» PROBLEM DETAILS: Repeat verbatim the lines of the data below, beginning with the line containing "Image resolution: width=2160" and continuing to the end.

--- START ---

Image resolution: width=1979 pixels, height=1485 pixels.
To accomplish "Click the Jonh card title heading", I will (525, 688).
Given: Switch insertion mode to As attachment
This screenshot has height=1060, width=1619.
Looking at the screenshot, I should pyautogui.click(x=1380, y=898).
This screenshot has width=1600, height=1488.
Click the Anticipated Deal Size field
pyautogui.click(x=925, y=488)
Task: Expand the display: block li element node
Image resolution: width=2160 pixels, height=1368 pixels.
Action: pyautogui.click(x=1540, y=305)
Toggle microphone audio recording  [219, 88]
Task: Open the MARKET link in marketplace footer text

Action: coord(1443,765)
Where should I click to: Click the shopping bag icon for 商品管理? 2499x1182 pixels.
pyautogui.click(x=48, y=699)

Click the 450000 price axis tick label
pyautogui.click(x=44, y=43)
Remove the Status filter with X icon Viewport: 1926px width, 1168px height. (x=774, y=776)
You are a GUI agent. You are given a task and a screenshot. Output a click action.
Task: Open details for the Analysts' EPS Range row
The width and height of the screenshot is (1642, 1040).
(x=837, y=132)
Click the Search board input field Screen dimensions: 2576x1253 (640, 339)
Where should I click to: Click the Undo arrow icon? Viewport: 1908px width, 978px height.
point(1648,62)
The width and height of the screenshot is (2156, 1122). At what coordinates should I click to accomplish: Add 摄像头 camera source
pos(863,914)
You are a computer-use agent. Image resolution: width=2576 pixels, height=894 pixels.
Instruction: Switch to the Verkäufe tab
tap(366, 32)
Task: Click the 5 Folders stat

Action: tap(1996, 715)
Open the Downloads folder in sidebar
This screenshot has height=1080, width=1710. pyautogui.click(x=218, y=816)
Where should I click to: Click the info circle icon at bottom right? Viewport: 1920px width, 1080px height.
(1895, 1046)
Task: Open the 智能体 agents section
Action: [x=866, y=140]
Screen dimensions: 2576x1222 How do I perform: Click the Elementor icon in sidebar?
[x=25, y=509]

--- END ---

» ANSWER TO THE PROBLEM:
Image resolution: width=2160 pixels, height=1368 pixels.
Action: pyautogui.click(x=1540, y=305)
Toggle microphone audio recording  [219, 88]
Task: Open the MARKET link in marketplace footer text

Action: coord(1443,765)
Where should I click to: Click the shopping bag icon for 商品管理? 2499x1182 pixels.
pyautogui.click(x=48, y=699)

Click the 450000 price axis tick label
pyautogui.click(x=44, y=43)
Remove the Status filter with X icon Viewport: 1926px width, 1168px height. (x=774, y=776)
You are a GUI agent. You are given a task and a screenshot. Output a click action.
Task: Open details for the Analysts' EPS Range row
The width and height of the screenshot is (1642, 1040).
(x=837, y=132)
Click the Search board input field Screen dimensions: 2576x1253 (640, 339)
Where should I click to: Click the Undo arrow icon? Viewport: 1908px width, 978px height.
point(1648,62)
The width and height of the screenshot is (2156, 1122). At what coordinates should I click to accomplish: Add 摄像头 camera source
pos(863,914)
You are a computer-use agent. Image resolution: width=2576 pixels, height=894 pixels.
Instruction: Switch to the Verkäufe tab
tap(366, 32)
Task: Click the 5 Folders stat

Action: tap(1996, 715)
Open the Downloads folder in sidebar
This screenshot has height=1080, width=1710. pyautogui.click(x=218, y=816)
Where should I click to: Click the info circle icon at bottom right? Viewport: 1920px width, 1080px height.
(1895, 1046)
Task: Open the 智能体 agents section
Action: [x=866, y=140]
Screen dimensions: 2576x1222 How do I perform: Click the Elementor icon in sidebar?
[x=25, y=509]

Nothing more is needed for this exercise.